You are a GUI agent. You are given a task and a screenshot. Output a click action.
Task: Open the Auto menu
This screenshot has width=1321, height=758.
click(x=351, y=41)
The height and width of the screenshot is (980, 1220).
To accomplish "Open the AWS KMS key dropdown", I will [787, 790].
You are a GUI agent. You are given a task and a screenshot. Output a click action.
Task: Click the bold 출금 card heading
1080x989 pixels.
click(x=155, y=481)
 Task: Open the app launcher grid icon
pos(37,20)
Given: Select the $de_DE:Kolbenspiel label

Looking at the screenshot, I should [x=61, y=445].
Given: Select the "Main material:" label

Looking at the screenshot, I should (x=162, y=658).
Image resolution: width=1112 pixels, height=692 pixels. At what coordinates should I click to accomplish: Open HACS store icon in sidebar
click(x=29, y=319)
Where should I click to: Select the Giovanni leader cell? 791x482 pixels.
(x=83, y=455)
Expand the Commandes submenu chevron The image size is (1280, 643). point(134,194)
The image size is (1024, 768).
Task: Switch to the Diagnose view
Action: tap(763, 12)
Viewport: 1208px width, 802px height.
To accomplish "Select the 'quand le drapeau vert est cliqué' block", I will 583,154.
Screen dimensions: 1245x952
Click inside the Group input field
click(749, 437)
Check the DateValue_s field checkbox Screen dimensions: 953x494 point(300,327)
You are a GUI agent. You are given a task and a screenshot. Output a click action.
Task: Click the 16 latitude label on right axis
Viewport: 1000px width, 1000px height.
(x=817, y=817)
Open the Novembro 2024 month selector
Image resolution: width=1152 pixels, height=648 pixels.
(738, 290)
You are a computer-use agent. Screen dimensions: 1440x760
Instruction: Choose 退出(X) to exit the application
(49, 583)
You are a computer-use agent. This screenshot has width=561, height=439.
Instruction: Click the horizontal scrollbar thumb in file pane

_ _ _ _

## [YOUR TASK]
Set down the records again without altering a word.

## [RESULT FOR THIS EXERCISE]
You are a GUI agent. You are given a task and a screenshot. Output a click action.
Task: Open the Auto menu
This screenshot has width=1321, height=758.
click(x=351, y=41)
The height and width of the screenshot is (980, 1220).
To accomplish "Open the AWS KMS key dropdown", I will [787, 790].
You are a GUI agent. You are given a task and a screenshot. Output a click action.
Task: Click the bold 출금 card heading
1080x989 pixels.
click(x=155, y=481)
 Task: Open the app launcher grid icon
pos(37,20)
Given: Select the $de_DE:Kolbenspiel label

Looking at the screenshot, I should [x=61, y=445].
Given: Select the "Main material:" label

Looking at the screenshot, I should (x=162, y=658).
Image resolution: width=1112 pixels, height=692 pixels. At what coordinates should I click to accomplish: Open HACS store icon in sidebar
click(x=29, y=319)
Where should I click to: Select the Giovanni leader cell? 791x482 pixels.
(x=83, y=455)
Expand the Commandes submenu chevron The image size is (1280, 643). point(134,194)
The image size is (1024, 768).
Task: Switch to the Diagnose view
Action: tap(763, 12)
Viewport: 1208px width, 802px height.
To accomplish "Select the 'quand le drapeau vert est cliqué' block", I will 583,154.
Screen dimensions: 1245x952
Click inside the Group input field
click(749, 437)
Check the DateValue_s field checkbox Screen dimensions: 953x494 point(300,327)
You are a GUI agent. You are given a task and a screenshot. Output a click action.
Task: Click the 16 latitude label on right axis
Viewport: 1000px width, 1000px height.
(x=817, y=817)
Open the Novembro 2024 month selector
Image resolution: width=1152 pixels, height=648 pixels.
(738, 290)
You are a computer-use agent. Screen dimensions: 1440x760
Instruction: Choose 退出(X) to exit the application
(49, 583)
You are a computer-use agent. This screenshot has width=561, height=439.
Instruction: Click the horizontal scrollbar thumb in file pane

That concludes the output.